*** Passage shown

CAMPAIGNERS have won the right to pursue proceedings against ministers over their refusal to commission investigations into how former president Donald Trump financed the purchase of his Scottish golf courses.
Lord Sandison has given permission for a judicial review to appeal the Scottish government's decision not to pursue the probe.
Avaaz, an international human rights organisation which is incorporated in Delaware, has been pursuing ministers in relation to how Mr Trump, 75, was able to finance the purchase of golf courses at Turnberry, Ayrshire, in 2014 and Menie, Aberdeenshire, in 2006.
The group had questioned whether ministers had acted unlawfully in failing to make an application for an Unexplained Wealth Orders (UWO) in relation to Mr Trump's assets in Scotland.
The UWO mechanism was introduced in 2018 to help authorities fight money laundering and target the illicit wealth of foreign officials.
The Trumps have said that claims the golf courses were acquired by illegitimate means have “no basis in fact”.
At a previous hearing, Ruth Crawford QC, acting for the Scottish government, said that legal rules stated that Avaaz should have raised their case within three months of the Holyrood administration’s refusal.
The position of ministers over the responsibility for seeking UWOs more generally had been made clear in correspondence from May 2019 onwards.
Lord Sandison said that he believed the action brought by Avaaz had a “real” chance of success but ruled that the organisation had not brought the proceedings within a time limit.
He then asked the lawyers in the case whether the court could use its discretion to waive the limit.
Avaaz argued that substantial prejudice would be caused to them and to the public interest were the petition not to be permitted to proceed.
According to a court ruling, ministers argued that it would be "disproportionate" to grant an extension of time to allow the petition to proceed "with the necessary consequent call on the public resources of the ministers and the court, particularly where any true public interest could be vindicated in suitable future proceedings if the need arose".
But Lord Sandison said:"I grant permission for the petition to proceed without condition or restriction."
He indicated that he did not understand an argument of counsel for ministers that some aspects of the case did not raise matters of such live and substantive public importance as to render it in the interests of justice to allow it to proceed.
From the Avaaz website
But he said the tenor of Avaaz's briefing paper of April 2019 gave "plain grounds for scepticism" that its motivation in bringing the case was truly a desire to clarify the somewhat technical aspects of the general law which arise, as opposed to a desire to "further a political agenda to oppose the interests of Mr Trump by any means available".

******

- [Set task]: Continue the news article on the Avaaz court case over Trump's Scottish golf courses from the point where it stops. The lines after this article are separate material and have no connection to it.

*** Record list

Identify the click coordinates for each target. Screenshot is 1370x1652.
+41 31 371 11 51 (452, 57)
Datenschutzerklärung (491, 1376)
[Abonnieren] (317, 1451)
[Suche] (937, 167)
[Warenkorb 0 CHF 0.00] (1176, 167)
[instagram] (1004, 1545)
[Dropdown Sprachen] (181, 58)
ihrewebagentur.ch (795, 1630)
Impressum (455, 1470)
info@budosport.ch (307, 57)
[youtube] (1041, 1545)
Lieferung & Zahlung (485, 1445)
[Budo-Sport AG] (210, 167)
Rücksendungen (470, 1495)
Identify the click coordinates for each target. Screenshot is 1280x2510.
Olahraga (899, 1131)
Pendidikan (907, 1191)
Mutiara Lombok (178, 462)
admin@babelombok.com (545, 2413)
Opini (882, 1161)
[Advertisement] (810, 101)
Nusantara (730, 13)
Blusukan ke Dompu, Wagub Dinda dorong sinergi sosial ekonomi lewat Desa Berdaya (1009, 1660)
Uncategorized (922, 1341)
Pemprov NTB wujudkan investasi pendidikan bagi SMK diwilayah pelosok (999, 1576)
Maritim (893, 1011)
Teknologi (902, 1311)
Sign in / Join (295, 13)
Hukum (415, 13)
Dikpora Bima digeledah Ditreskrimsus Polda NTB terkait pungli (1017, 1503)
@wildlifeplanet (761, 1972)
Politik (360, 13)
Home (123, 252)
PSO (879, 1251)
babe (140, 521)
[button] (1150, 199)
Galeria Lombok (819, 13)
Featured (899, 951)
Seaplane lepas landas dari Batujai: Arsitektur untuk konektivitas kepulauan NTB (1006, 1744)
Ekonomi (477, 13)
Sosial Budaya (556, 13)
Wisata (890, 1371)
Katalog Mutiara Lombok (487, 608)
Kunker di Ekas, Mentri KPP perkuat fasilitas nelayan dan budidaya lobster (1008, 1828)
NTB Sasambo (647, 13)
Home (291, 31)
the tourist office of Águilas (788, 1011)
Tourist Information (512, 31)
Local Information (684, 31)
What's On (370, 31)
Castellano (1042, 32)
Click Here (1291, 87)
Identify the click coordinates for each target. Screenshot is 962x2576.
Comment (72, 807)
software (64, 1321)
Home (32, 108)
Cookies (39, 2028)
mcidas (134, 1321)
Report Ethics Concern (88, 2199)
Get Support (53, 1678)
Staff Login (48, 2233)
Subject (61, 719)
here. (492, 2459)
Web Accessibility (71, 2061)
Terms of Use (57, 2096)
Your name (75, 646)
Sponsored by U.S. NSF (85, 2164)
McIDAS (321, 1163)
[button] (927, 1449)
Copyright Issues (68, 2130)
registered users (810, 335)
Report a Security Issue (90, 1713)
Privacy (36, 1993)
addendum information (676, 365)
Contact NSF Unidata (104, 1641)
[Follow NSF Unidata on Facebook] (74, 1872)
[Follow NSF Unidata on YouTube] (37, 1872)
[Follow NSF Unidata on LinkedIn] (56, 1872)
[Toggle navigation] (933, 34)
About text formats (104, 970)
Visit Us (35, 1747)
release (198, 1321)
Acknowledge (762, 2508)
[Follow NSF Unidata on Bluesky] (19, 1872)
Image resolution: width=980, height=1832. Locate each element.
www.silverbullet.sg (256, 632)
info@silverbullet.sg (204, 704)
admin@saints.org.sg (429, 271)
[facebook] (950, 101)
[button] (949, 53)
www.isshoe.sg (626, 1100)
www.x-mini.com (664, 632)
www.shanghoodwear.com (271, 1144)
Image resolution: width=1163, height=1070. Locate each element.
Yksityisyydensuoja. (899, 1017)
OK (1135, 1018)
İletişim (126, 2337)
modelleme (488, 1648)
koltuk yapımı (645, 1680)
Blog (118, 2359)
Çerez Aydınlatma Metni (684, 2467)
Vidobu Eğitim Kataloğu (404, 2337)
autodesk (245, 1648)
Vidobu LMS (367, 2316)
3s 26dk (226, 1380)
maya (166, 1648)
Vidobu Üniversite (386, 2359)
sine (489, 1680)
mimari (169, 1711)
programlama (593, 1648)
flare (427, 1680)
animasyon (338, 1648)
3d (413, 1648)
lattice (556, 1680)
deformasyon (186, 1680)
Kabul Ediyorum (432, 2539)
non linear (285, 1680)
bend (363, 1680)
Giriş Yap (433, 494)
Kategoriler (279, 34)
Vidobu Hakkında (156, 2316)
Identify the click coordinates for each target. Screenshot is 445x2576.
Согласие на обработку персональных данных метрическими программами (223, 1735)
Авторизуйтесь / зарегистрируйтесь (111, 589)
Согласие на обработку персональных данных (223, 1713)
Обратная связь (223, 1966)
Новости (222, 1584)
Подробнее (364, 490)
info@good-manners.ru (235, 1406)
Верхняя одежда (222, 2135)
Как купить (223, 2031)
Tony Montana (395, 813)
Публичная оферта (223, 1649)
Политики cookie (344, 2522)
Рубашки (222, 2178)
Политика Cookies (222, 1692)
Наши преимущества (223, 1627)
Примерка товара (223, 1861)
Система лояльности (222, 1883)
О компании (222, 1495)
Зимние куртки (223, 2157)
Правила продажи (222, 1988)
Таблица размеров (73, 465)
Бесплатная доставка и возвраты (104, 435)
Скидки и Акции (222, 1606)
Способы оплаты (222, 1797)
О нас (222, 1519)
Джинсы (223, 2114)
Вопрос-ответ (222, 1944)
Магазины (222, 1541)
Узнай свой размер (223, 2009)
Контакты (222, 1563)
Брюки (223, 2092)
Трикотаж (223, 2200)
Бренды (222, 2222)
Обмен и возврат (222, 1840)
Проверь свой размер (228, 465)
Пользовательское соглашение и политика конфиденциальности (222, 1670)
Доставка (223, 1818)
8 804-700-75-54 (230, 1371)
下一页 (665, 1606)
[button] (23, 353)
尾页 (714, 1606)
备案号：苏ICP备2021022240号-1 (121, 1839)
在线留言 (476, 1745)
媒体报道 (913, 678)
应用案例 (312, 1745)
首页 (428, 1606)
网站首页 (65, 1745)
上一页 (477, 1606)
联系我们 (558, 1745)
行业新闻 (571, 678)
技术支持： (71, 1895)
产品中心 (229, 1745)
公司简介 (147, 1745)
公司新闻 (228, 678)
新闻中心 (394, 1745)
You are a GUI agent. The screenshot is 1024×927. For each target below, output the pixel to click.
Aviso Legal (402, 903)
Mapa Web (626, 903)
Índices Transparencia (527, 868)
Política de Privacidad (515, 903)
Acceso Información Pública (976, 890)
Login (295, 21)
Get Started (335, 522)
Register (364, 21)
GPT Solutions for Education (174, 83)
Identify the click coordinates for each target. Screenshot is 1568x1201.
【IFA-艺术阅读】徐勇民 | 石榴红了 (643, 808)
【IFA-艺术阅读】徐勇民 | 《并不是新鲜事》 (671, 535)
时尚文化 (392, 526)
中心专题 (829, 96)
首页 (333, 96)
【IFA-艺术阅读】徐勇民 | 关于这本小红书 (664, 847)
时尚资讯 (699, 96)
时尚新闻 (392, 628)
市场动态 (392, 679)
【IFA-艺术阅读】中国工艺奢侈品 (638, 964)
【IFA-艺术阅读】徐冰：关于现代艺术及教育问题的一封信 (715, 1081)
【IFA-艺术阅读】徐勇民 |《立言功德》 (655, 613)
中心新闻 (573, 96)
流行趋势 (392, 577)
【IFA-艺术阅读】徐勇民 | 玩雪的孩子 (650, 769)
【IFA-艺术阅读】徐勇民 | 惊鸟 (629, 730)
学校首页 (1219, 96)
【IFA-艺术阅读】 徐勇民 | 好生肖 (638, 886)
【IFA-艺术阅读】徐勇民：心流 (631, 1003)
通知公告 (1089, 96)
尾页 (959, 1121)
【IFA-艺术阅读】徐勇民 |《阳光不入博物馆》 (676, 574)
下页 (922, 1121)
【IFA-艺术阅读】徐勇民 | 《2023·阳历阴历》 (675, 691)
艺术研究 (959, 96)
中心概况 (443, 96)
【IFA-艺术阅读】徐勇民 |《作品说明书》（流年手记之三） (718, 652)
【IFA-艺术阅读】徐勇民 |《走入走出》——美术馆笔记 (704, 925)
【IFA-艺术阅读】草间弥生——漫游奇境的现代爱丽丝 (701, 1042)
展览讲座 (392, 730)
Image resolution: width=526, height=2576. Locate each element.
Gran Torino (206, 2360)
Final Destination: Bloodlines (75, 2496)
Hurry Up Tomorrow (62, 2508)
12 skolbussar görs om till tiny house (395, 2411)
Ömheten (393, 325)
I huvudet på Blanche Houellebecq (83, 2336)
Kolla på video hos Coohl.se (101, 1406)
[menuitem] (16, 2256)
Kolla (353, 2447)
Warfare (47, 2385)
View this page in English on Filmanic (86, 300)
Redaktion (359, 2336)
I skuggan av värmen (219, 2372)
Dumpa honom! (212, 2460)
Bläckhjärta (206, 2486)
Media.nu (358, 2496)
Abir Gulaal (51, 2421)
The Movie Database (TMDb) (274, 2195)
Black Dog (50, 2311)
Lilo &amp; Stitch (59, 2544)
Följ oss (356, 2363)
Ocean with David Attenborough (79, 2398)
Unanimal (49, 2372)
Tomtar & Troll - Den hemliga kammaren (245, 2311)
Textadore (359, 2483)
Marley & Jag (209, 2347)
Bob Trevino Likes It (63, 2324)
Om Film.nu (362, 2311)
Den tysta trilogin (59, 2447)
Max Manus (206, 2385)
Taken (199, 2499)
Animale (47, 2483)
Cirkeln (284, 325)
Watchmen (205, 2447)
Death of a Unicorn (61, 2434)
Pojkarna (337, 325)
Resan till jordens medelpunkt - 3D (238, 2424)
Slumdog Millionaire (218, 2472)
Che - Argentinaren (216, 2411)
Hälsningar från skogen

******

- [Exercise answer]:
Lord Sandison had asked if Avaaz would take the Donald Trump case out of the equation and pursue the case on the grounds of the general legal position over where responsibility for deciding whether to make applications for UWOs lies.
Avaaz said reluctantly, that it would proceed on that basis.
But Lord Sandison decided not to pursue that.
He said: "I came to the view that since the pre-litigation correspondence and dispute had all concerned Mr Trump’s case it would be artificial to require the petition to proceed on what would be an unhappily semi-abstract basis, and that in the event that the petition were to succeed in its general aims it would be unnecessary and unfortunate if the question of the import of the decision for Mr Trump’s case were to be left as a matter of inference only.
"On the whole then, having regard to the general and continuing public importance of the legal questions raised by the petition and the lack of specific prejudice to the Scottish ministers or others were it to be permitted to proceed out of time, I consider it to be in the interests of justice to extend the time limit for lodging the petition..."
He said there was "considerable delay" between the point in time at which Avaaz could have come to court make the complaint.
He said: "That the Scottish ministers were indeed determined to adopt a position in relation to the responsibility for seeking UWOs which the petition castigates as unlawful, both in general terms and in relation to Mr Trump, ought to have been (and moreover, apparently was) clear to the petitioner by mid-2019 at the latest.
"That the petitioner sought to have its dissatisfaction with that position addressed by political rather than legal means for some period thereafter might be considered an abstractly reasonable course of action for it to take, but does not elide the fact that grounds of action came into existence and were not insisted upon until long after the three-month period envisaged....
"That an inevitably uncertain political resolution to a matter in dispute is being pursued is not something that could normally be regarded as going to the preservation, even indirectly, of an available legal route to such resolution which is not timeously taken."
He said a "strong antidote" to the delay comes from the fact that the ministers were unable to point to any prejudice that would flow from the petition now being permitted to proceed "beyond the public time and expense that would be incurred in dealing with it".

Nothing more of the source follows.